Hélène me fit presque pleurer avec l’histoire d’une fille qui impose trois épreuves à son amoureux pour gagner son cœur, de la Saint-Philippe à la Saint-Luc en passant par la Saint-Roc. Il finit par y perdre le sien, de cœur, et elle par le perdre tout à fait.

Claude nous demanda ce que l’on fait des femmes, à travers l’histoire de l’épouse d’un sultant, répudiée dans un accès de colère mais qui s’en sortira avec intelligence la tête haute.
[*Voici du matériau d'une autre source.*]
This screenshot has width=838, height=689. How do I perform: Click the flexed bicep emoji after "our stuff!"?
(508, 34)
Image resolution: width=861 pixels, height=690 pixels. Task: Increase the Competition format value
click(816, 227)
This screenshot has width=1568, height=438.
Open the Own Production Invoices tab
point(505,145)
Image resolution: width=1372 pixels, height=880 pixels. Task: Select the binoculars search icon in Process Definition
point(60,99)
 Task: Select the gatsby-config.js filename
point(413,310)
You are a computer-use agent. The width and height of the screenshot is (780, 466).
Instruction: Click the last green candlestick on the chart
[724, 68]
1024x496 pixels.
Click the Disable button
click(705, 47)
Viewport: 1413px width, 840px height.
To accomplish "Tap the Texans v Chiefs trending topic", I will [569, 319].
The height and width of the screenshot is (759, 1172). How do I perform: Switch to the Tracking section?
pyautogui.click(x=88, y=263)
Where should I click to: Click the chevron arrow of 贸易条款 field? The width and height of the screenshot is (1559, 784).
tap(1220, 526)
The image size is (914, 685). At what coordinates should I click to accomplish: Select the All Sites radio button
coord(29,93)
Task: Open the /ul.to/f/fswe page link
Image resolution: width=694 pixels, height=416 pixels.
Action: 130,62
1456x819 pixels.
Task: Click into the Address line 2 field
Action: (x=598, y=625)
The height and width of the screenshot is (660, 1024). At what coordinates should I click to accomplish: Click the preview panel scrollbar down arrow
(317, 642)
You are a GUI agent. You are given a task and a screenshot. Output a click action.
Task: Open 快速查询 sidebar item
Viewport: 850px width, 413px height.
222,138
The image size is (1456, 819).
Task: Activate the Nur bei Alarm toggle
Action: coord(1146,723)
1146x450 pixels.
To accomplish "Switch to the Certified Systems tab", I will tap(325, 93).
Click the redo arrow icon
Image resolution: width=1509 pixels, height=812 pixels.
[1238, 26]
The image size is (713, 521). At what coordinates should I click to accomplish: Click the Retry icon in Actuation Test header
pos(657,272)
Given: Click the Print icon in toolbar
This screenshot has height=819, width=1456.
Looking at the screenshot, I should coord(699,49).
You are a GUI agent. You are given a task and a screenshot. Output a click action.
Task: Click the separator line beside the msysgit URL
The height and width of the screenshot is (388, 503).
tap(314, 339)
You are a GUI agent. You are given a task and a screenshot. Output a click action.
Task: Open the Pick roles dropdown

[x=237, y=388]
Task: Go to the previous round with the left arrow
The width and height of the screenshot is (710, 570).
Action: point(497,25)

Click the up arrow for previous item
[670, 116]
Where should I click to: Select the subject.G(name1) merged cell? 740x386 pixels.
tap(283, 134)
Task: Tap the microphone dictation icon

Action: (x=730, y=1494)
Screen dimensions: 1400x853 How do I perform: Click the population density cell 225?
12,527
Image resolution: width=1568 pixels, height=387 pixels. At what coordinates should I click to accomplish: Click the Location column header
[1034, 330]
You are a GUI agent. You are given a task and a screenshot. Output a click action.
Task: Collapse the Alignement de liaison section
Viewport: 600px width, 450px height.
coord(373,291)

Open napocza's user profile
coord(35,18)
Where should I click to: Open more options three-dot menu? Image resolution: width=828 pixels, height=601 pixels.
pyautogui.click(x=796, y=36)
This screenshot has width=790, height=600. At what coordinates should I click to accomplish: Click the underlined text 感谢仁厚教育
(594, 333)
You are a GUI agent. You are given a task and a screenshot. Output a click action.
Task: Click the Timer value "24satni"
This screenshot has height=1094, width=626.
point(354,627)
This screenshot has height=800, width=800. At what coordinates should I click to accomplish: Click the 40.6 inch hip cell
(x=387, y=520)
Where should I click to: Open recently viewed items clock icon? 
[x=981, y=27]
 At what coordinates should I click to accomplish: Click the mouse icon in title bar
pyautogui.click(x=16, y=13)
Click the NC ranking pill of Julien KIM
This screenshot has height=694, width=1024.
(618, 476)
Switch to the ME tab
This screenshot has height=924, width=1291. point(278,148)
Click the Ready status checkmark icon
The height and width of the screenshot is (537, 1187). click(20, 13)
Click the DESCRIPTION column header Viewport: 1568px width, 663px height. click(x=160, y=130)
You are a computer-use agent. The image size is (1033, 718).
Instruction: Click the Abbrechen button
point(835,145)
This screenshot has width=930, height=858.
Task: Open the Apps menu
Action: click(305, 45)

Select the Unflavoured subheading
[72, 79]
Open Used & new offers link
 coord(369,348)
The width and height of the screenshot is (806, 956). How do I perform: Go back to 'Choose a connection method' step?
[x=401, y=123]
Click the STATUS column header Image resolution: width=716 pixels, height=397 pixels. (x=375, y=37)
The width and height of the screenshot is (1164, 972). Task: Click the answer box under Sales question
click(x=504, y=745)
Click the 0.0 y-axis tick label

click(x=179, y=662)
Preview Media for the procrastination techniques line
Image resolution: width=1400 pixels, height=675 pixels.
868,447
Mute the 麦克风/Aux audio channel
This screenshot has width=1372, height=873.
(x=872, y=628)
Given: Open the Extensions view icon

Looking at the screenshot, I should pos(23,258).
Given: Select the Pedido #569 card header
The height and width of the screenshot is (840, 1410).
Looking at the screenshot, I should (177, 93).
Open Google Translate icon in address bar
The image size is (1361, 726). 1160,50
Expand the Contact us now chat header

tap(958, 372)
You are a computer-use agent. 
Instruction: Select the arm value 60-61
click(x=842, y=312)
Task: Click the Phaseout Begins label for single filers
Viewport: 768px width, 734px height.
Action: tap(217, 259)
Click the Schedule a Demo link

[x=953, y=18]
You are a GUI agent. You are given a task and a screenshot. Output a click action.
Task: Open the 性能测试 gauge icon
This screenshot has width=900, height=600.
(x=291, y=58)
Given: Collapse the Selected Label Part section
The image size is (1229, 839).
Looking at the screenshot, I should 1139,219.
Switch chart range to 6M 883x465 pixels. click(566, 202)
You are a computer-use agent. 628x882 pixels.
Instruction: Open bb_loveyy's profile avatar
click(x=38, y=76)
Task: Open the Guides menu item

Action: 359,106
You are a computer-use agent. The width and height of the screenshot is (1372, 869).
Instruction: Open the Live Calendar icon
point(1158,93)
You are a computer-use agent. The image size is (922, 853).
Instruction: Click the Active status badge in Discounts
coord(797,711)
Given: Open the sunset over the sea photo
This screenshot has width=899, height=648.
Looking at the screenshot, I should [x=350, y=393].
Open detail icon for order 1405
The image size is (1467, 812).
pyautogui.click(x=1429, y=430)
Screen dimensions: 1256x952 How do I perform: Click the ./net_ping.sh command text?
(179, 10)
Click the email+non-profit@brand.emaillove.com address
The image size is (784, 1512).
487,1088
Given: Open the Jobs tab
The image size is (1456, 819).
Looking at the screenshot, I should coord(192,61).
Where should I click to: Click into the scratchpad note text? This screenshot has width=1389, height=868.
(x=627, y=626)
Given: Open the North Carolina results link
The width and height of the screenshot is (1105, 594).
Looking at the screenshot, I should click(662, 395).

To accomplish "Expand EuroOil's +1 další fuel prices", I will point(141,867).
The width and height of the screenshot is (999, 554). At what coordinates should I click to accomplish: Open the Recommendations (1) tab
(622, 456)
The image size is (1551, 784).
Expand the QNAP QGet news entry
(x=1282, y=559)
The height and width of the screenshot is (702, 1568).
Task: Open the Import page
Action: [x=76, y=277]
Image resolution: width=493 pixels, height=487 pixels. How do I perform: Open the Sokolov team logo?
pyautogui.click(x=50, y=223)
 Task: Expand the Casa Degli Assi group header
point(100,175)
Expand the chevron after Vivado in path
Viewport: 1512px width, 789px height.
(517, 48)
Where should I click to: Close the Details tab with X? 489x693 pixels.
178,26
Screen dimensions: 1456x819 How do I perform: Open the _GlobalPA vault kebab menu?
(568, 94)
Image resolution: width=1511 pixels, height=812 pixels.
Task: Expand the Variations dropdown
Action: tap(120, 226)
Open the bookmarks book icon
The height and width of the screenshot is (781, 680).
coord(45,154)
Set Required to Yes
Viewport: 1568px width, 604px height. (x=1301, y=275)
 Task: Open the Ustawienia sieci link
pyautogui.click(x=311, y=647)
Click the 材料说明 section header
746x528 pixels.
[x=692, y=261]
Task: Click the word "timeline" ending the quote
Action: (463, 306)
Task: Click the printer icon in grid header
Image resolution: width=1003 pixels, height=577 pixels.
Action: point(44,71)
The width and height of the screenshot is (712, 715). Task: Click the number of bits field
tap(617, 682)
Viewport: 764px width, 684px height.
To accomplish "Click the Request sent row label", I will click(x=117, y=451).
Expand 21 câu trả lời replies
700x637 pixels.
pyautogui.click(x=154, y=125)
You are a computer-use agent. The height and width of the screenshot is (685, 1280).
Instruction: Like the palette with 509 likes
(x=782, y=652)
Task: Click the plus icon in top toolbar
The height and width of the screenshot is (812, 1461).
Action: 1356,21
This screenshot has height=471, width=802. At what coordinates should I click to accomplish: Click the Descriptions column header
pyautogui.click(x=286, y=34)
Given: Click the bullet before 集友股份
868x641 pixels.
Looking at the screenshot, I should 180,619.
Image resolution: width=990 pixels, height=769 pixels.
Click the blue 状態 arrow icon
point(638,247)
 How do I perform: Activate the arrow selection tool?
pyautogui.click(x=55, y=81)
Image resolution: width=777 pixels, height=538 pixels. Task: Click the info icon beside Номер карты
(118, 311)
Puis pour finir, deux histoires hors chapeau. D’abord celle d’Ali, jeune garçon de 16 ans qui a bien du mal à choisir entre ses deux amoureuses, et appelle sagement sa grand-mère à la rescousse.

Et enfin Pierre qui conclut sur un sourire avec l’histoire de l’œuf dans un réfrigérateur.

Scène ouverte enfants

Malheureusement, le soir venant, les enfants avaient disparu. Mais quelques grandes personnes s’assirent sur les petits bancs et mine de rien, pour un instant, firent comme si elles aussi avaient trois ou cinq ans.

On y croisa la grenouille à grande bouche,

une randonnée pour faire des crêpes,

une petite veille qui échappe au loup dans une citrouille évidée,

souris Maï qui se rend au marché aux amours avec son éventail,

une autre randonnée pour trouver du lait et fleurir une montagne,

et enfin deux oursons qui se partagent un gâteau.